» Tasks and exercises
(1) In the forum thread below, rewrite the passage starting at "## HairyBagel (Sep 8, 2009)" and ending at "HairyBagel (Sep 9, 2009)", replacing "chronological" with "particular".
(2) In the forum thread below, how does HairyBagel say he always describes himself?
(3) Continue the forum thread below from the point where it stops.

» Document excerpt
---------------

# Bagel's Pic-o-Day



## HairyBagel (Sep 8, 2009)

These aren't going to be in any chronological order. Just me. Showin' what I got. Everyday.

#1 

View attachment IM000389.jpg


----------



## HairyBagel (Sep 9, 2009)

Evidence I'm packing on some LBs.

#2 

View attachment IM000403.jpg


----------



## Esther (Sep 9, 2009)

I don't think any of the ladies here will complain about a picture of you every day 
They're great so far!


----------



## HDANGEL15 (Sep 10, 2009)

HairyBagel said:


> Evidence I'm packing on some LBs.
> 
> #2


*
yup yup definite evidence of packing 13 eggs into a dozen carton..or perhaps more like 20 eggs into a dozen 

thanks for the daily SHARE*


----------



## likeitmatters (Sep 10, 2009)

HairyBagel said:


> Evidence I'm packing on some LBs.
> 
> #2



you may want to put some kind of lotion on the stretch marks so they wont get any bigger...and btw nice looking gut

:bow::bow:


----------



## HairyBagel (Sep 10, 2009)

I always describe myself as "two pounds in a one pound bag".


----------



## HairyBagel (Sep 10, 2009)

Well... you used to be able to see the muscle. 

View attachment IM000488.jpg


----------



## HairyBagel (Sep 12, 2009)

Eeaatt iitt.. 

View attachment 04a.jpg


----------



## HDANGEL15 (Sep 12, 2009)

*damn..hit me in my weakness......a bodybuilder blowing up his sexy body :smitten:

MEOWWWWWWWWWWWW*


----------



## HairyBagel (Sep 12, 2009)

Too much eating. 

View attachment noteventrying-009.jpg


----------



## chicken legs (Sep 13, 2009)

HairyBagel said:


> Eeaatt iitt..



ok u got me


----------



## HDANGEL15 (Sep 13, 2009)

HairyBagel said:


> Too much eating.



*NO...JUST ENOUGH in my opinion....my new favorite thread *:smitten:


----------



## HairyBagel (Sep 13, 2009)

Today's my birthday. 

View attachment DSC07843.jpg


----------



## HDANGEL15 (Sep 13, 2009)

*WELL HAPPY BIRTHDAY ((((HAIRY BAGEL))))) I hope this is an appropriate cake for a sexy man like you * 

View attachment Chocolate-Cake-.jpg


----------



## HairyBagel (Sep 13, 2009)

HDANGEL15 said:


> *WELL HAPPY BIRTHDAY ((((HAIRY BAGEL))))) I hope this is an appropriate cake for a sexy man like you *



Actually, it looks a little small..


----------



## hot'n fluffy (Sep 14, 2009)

HDANGEL15 said:


> *WELL HAPPY BIRTHDAY ((((HAIRY BAGEL))))) I hope this is an appropriate cake for a sexy man like you *



If you can bake a cake like that one I already love you!!:bow::eat1:


----------



## HDANGEL15 (Sep 14, 2009)

---------------

» Given data
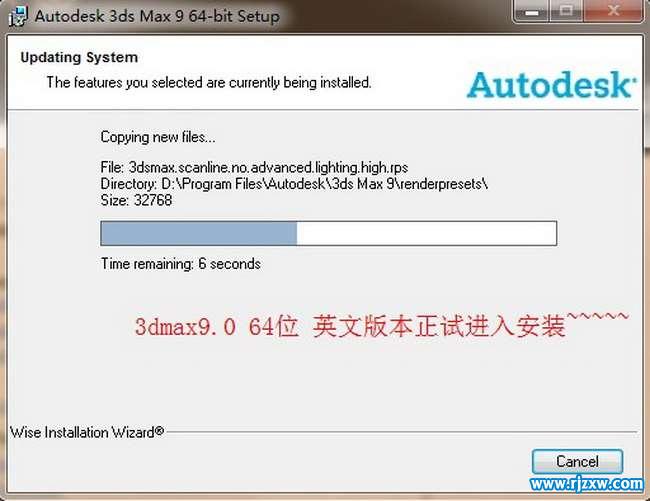The image size is (650, 501).
Task: Open the www.rjzxw.com watermark link
Action: (586, 484)
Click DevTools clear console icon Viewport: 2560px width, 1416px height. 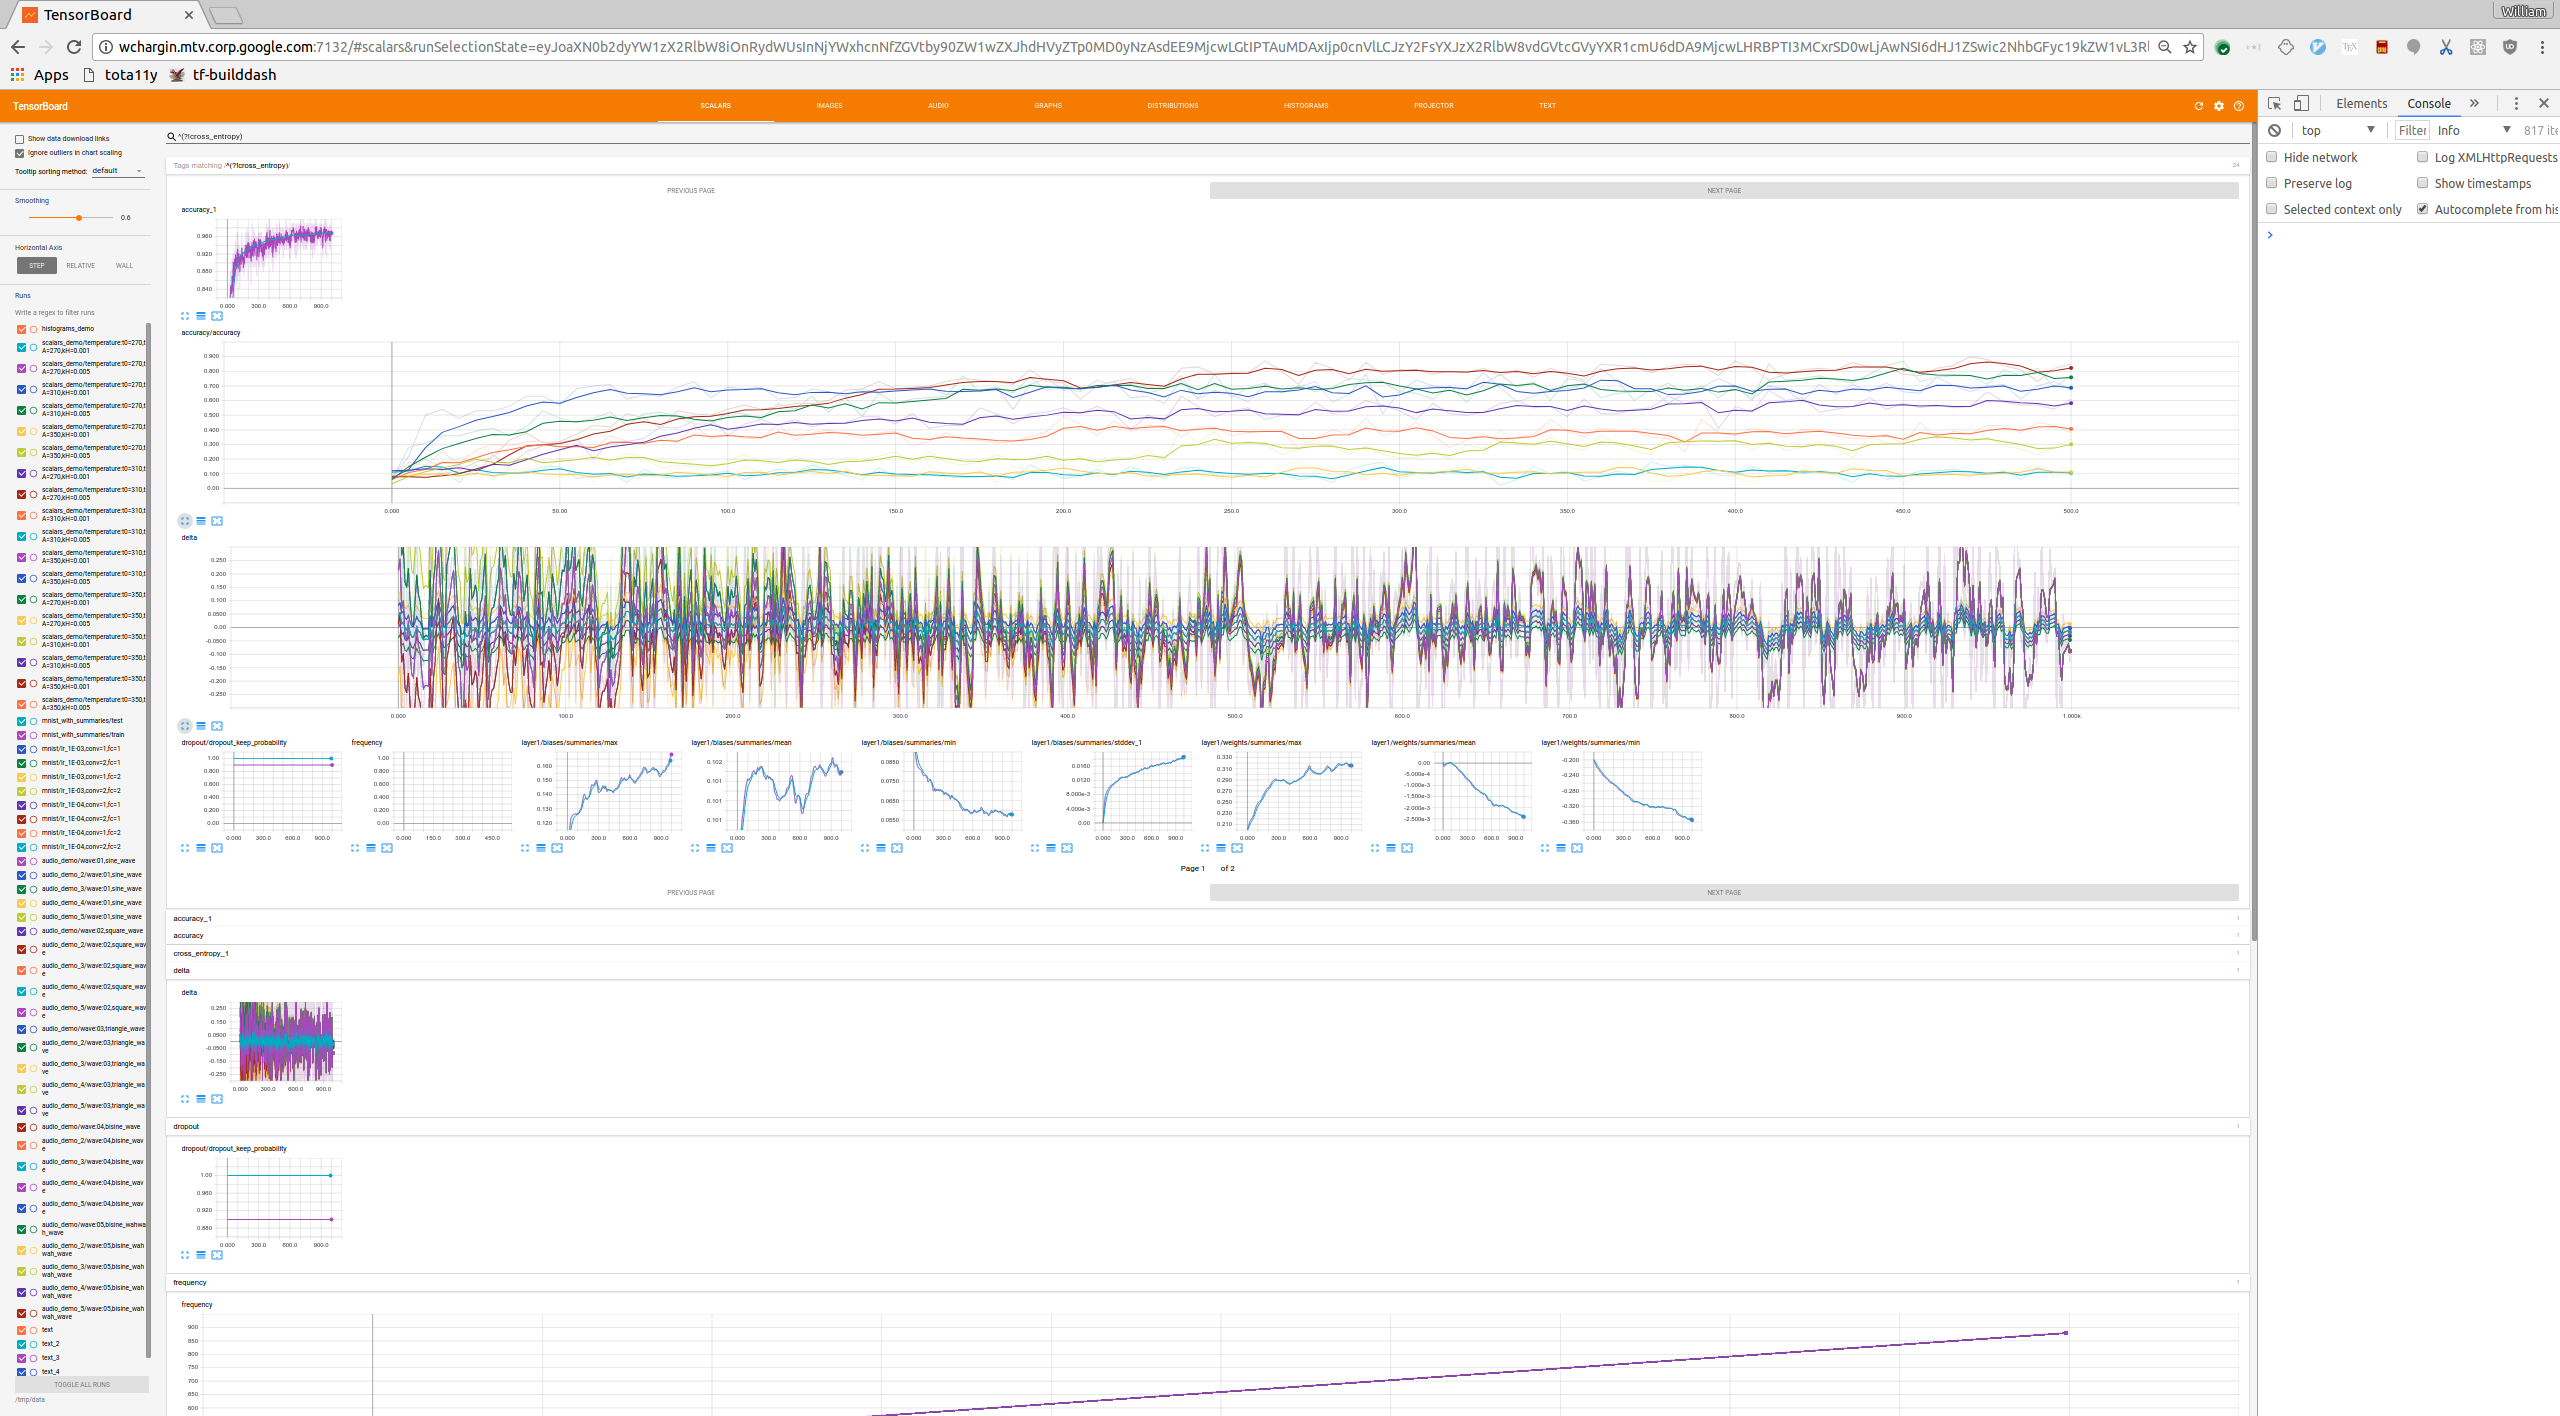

---------------

» Task-by-task results
(1)
## HairyBagel (Sep 8, 2009)

These aren't going to be in any particular order. Just me. Showin' what I got. Everyday.

#1 

View attachment IM000389.jpg


----------



## HairyBagel (Sep 9, 2009)

(2) As "two pounds in a one pound bag".

(3)
HairyBagel said:


> Actually, it looks a little small..



*wait wheres YOUR pic-o-day 

OK..i'll get 2 of em?

hairy bagel withdrawl *



hot'n fluffy said:


> If you can bake a cake like that one I already love you!!:bow::eat1:


*
Nope..did a google search, thought it looked tasty......*


----------



## HairyBagel (Sep 14, 2009)

This is what I mean by a 'hairy bagel'. 

View attachment DSC07832.jpg


----------



## HairyBagel (Sep 15, 2009)

So, I really have zero luck with women. I think I have like two views on yahoo personals. I am not afraid to talk to girls or anything, it just goes very badly very quickly 100% of the time and I can't figure it out.
It's gotten to the point I've just come to terms with the idea of a lifetime of solitude.

I've been holding on to this girl's IM for like a month now. I kept looking at it thinking, "It's going to go awkward and you'll have a weird feeling for at LEAST the rest of the day. Why even try?" But, today I guess I forgot and did message this chick and it goes EXACTLY like this:

Me: Hi, my name is Adam. I got your contact off Dimensions matching thing.
Her: hi a/s/l pic?
Me: Oh, I hate to have to send you my 'myspace-bathroom-mirror-portrait' but it's all I have. (well, that wasn't of just my fat stomach)

I send her this picture of myself and she blocks me. As if I didn't have a complex already. wtffml 

View attachment IM000039.jpg


----------



## Esther (Sep 15, 2009)

She's clearly an asshole if she just 'a/s/l'-ed you.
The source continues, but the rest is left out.